Does the March analysis apply to the issues of causation of loss or damage for the purposes of the Trade Practices Act?

To judge from the cases, issues of causation in the ss 82 and 87 context arise infrequently. The High Court in Wardley Australia Ltd v Western Australia[25] expressed prima facie support for the application of the March concept of legal causation to s 82(1), ‘except to the extent [it] is modified or supplemented expressly or impliedly by the provisions of the Act’.[26] It was not necessary to resolve the issue in Wardley. In Marks v GIO Australia Holdings Ltd,[27] members of the High Court noted in an obiter comment that the ‘but for’ test of causation had been found wanting in other contexts (citing March), and that ‘it may well be that it is not an exclusive test of causation’ in the context of a claim for damages under s 52 in conjunction with s 82.[28]

Logically, the March analysis does apply to the determination of issues of causation in the ss 82 and 87 context. The fondamental premise of the March analysis is that causation cannot be resolved by a specific and conclusive formula; instead, determination is a factual and discretionary process involving practical commonsense. Exactly the same considerations apply to the determination of causation for the purposes of a statutory remedy.

A practical instance of resolving an issue of causation for the purposes of s 82 is encountered in Marks v GIO Australia Holdings Ltd. The High Court held that where borrowers were induced to enter into a loan contract after a misrepresentation as to future changes in the applicable interest rate, they suffered no loss in law (that is, none was caused), given that the proven circumstances were such that they would have borrowed the money in any event, and that they would not have been able to enter into an alternative agreement that was more favourable. As has just been noted, several members of the court commented on the limitations of the ‘but for’ test as a conclusive test. They did not resolve the instant issue of causation by reference to it, although had they done so the outcome would have been the same. Instead, their reasoning was consistent with the broader March analysis: causation was to be assessed objectively, not by reference to the hopes or expectations of a party. The fact that a misled party (as here) may have thought that it was to obtain some advantage from the transaction was not relevant, in a case where the ‘contravening conduct has left the party…no worse off than it was before the contravention occurred’.[29] In this case, the misled parties had ‘suffered and will suffer no loss or damage as a result of the misleading and deceptive conduct’, with the result that no order could be made under ss 82 or 87.[30]

Traditional common law tests of causation (such as that applied in contracts by Hadley v Baxendale) have excluded consequential losses which are beyond reasonable foresight.

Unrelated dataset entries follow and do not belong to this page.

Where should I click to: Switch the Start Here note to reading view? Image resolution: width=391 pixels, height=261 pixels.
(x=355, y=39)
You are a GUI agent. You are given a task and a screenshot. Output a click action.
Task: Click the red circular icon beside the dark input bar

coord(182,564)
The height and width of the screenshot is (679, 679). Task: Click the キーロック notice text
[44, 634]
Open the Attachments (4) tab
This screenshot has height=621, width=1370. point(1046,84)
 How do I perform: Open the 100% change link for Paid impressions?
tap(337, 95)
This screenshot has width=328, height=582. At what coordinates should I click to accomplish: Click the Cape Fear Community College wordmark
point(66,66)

Are losses of his type causally significant for the purposes of ss 82 and 87, and thus compensable? The question is particularly pertinent given that the most litigated provision in the Act, that is, s 52, imposes strict liability. The March commonsense principle may be relied upon, but there may well be a continuing explicit role for the application of the ‘reasonable foresight’ test as a negative, rather than a comprehensive or inclusive test of causation.[31]

Other aspects of causation

Concurrent causes

At common law, it is well established that the defendant’s act does not have to be the sole cause of the loss complained of. If it is a material, although concurrent cause, and it otherwise fulfils the legal requirements of causation, it is legally sufficient. There is no reason why an issue of concurrent causation for the purposes of ss 82 and 87 should be different; a proposition recognised in the cases. The formulations differ as they do in the common law authorities: a concurrent cause is a legally sufficient cause provided that it is a ‘real, essential and substantial’ cause of the loss (the restrictive test), or perhaps it is sufficient if it plays some part, even if only a minor part, in contributing to the loss (the expansive test);[32] it is a sufficient cause provided that it had some substantial rather than negligible effect;[33] or it is sufficient if it was a real and effective cause.[34]

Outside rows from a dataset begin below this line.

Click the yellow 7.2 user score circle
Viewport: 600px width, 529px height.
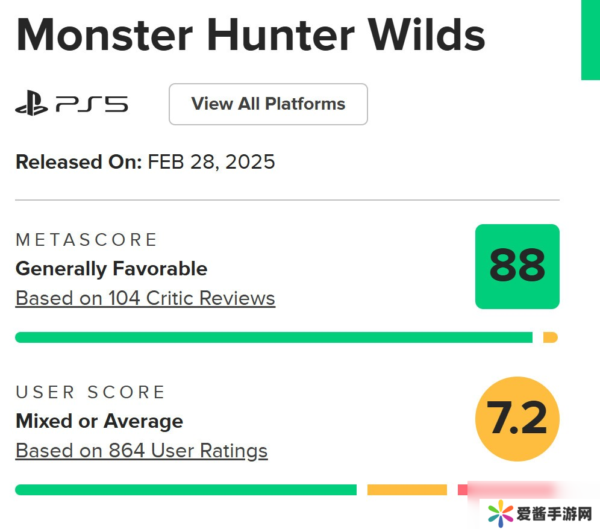[517, 419]
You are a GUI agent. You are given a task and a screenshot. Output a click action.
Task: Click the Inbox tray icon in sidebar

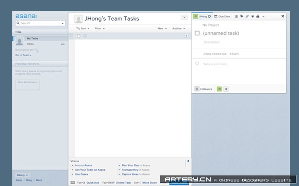point(63,44)
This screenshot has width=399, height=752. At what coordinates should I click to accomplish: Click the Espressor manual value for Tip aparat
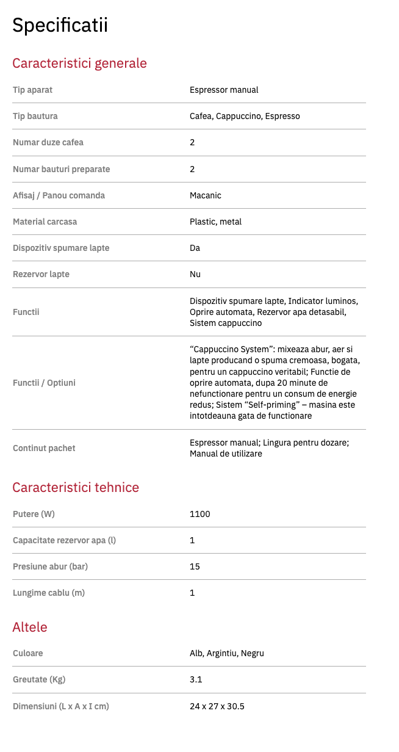224,90
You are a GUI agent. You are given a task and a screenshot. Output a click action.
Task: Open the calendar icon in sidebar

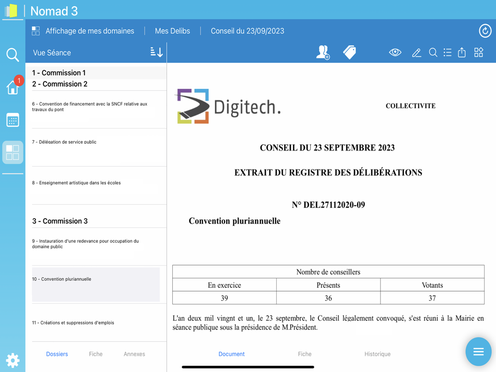(13, 120)
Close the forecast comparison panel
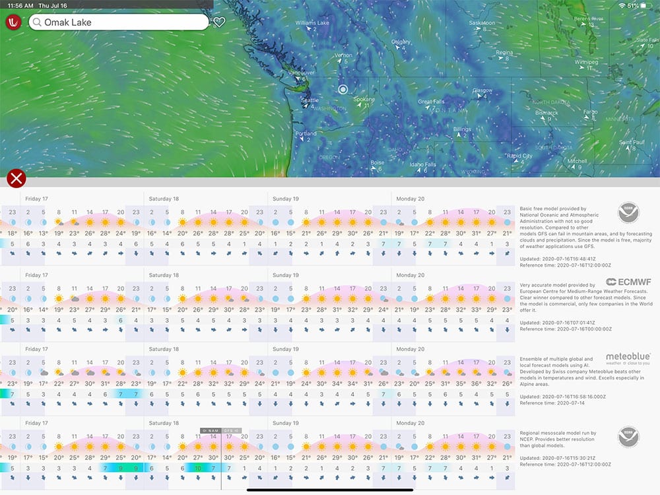 tap(16, 179)
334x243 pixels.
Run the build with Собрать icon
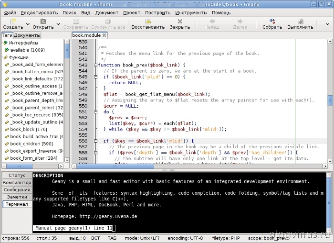click(272, 22)
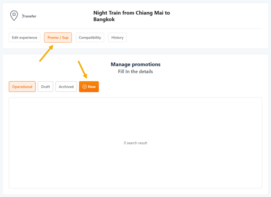Click the location pin icon
Viewport: 271px width, 197px height.
tap(14, 16)
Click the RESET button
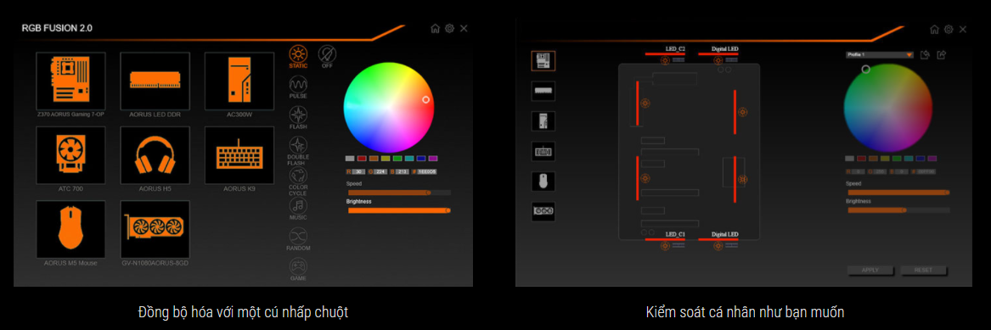The height and width of the screenshot is (330, 991). [924, 270]
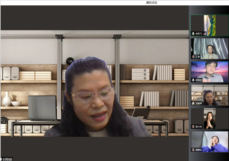Click mic icon in the sunset-background man's tile
Image resolution: width=229 pixels, height=161 pixels.
click(193, 80)
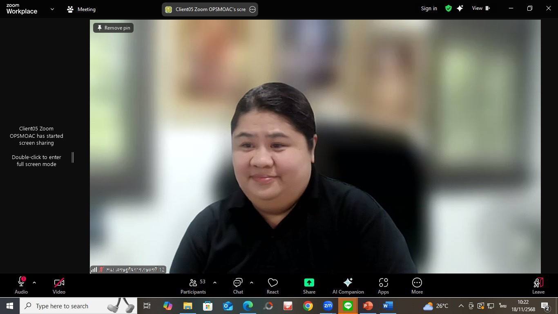Open the React emoji menu
The image size is (558, 314).
tap(272, 286)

Can the plaintiff’s own conduct rupture the causal chain?

On the assumption that a causal link between the defendant’s conduct and the plaintiff’s loss or damage can otherwise be established, can the plaintiff’s conduct—most obviously, his or her failure to protect his or her own interests— have the consequence that the causal does not exist in law? To employ the familiar (if non-technical) metaphor—is the causal chain ruptured?

In practice, the issue arises in situations of misrepresentation which induces a party to act in such a way that a financial loss is suffered, as in the classic s 52 case of a misrepresentation inducing purchase. In an extreme case, where the misrepresentee knows that the representation is false, or learns of its falsity before contracting, the situation is not one of operative misrepresentation, and the causal link is not present even prima facie. The more problematic case is one where, perhaps, the misepresentee is negligent in protecting his or her interests.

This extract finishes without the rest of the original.